MAE, RMSE, and R2_ Score are all common metrics for measuring the performance of regression learning models. EGA is one of the “gold standards” for determining the clinical accuracy of blood glucose prediction. These four evaluation metrics provide us with different helpful information. MAE is a linear score, meaning that all individual differences are equally weighted in the average and can visually represent the absolute prediction error. In comparison, since the errors are squared before being averaged in the calculation process of RMSE, RMSE gives relatively high weight to the larger errors and is more sensitive to outliers, which means that RMSE is most useful when significant errors are especially undesirable. Unlike MAE and RMSE for calculating offset distance, R2_ Score indicates how well the predictor variables can explain the variation in the response variable. R2_ Score is conveniently scaled between 0 and 1, independent of the actual value of the regression task, which is obviously easier to interpret and compare across different regression tasks. As a widely recognized indicator, EGA can provide a reference for the clinical reliability of our prediction network.
Our study is dedicated to predicting blood glucose concentrations after short-acting insulin injections. Since our prediction results will serve as an important reference for clinicians or intelligent monitoring devices in determining insulin doses, our prediction network must avoid large prediction errors that may affect the clinical treatment. From the perspectives of clinical accuracy, safety, and reliability, we choose RMSE, which is more sensitive to large prediction errors, as the primary metric to compare the prediction accuracy of all network models, and use the other evaluation metrics as auxiliary references. Most previous glucose prediction studies have similarly used RMSE as the primary assessment criterion [45,46,47,48,49,50,52].
2.4. Machine Learning for Comparison
Regression prediction is one of the most common applications of machine learning. We used scikit-learn to build and train five commonly used regression machine learning models: support vector regression (SVR), K-nearest neighbors regression (KNN), classification and regression tree (CART), random forest regression (RF), and extreme gradient boosting regression (XGBoost).
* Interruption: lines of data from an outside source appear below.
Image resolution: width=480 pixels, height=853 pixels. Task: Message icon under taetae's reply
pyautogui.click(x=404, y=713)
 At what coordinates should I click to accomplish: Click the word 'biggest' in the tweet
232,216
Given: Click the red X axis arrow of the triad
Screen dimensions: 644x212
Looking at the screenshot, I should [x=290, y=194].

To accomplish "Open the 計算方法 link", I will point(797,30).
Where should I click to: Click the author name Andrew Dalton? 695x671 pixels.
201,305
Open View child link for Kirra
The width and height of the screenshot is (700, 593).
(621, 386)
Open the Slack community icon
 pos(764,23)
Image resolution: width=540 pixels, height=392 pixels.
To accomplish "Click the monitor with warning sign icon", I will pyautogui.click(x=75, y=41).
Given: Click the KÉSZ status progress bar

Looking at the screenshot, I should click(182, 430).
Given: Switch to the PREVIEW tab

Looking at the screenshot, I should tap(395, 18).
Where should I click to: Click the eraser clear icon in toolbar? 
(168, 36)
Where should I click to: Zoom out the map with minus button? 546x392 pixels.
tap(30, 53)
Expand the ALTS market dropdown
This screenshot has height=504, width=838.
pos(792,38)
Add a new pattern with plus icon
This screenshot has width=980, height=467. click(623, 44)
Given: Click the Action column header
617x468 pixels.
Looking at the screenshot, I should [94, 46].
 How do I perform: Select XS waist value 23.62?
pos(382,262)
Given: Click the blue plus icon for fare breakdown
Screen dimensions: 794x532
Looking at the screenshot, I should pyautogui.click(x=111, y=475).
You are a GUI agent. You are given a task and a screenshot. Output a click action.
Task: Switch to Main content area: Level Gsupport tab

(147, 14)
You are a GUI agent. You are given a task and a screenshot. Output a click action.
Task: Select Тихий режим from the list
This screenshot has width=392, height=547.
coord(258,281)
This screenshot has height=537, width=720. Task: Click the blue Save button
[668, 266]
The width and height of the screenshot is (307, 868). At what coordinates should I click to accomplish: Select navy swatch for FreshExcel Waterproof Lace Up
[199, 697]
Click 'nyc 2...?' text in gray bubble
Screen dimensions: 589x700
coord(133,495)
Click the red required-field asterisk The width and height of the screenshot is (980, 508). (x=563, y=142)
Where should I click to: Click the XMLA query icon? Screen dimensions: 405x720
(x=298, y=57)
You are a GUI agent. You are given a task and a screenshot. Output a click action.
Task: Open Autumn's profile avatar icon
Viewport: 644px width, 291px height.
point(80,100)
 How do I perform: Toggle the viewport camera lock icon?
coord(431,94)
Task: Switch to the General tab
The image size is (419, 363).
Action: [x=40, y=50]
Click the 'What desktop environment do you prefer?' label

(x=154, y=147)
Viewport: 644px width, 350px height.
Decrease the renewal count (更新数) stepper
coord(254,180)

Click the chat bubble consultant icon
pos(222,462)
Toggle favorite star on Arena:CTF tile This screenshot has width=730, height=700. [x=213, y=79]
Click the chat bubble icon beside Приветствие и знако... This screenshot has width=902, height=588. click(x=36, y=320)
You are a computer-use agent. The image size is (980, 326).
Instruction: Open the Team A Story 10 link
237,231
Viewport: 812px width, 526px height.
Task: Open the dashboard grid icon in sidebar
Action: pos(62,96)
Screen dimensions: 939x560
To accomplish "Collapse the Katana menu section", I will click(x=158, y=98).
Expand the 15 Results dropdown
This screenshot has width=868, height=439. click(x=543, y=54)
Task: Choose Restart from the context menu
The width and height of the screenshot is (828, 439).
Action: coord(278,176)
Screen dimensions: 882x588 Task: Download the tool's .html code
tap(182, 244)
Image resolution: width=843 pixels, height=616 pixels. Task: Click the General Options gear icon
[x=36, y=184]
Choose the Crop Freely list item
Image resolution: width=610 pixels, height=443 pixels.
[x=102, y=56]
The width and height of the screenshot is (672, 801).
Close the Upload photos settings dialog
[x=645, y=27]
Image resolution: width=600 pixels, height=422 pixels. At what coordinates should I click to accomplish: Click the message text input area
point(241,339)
Scikit-learn is a Python module that integrates various state-of-the-art machine-learning algorithms for solving medium-scale supervised and unsupervised problems [62].
2.5. Model Retest
In order to verify the universal effectiveness of our network models and avoid the evaluation bias caused by the single testing set, we used K-fold cross validation [63] to re-validate the prediction accuracy of each network, which is a typical method for the reliability assessment of deep neural networks.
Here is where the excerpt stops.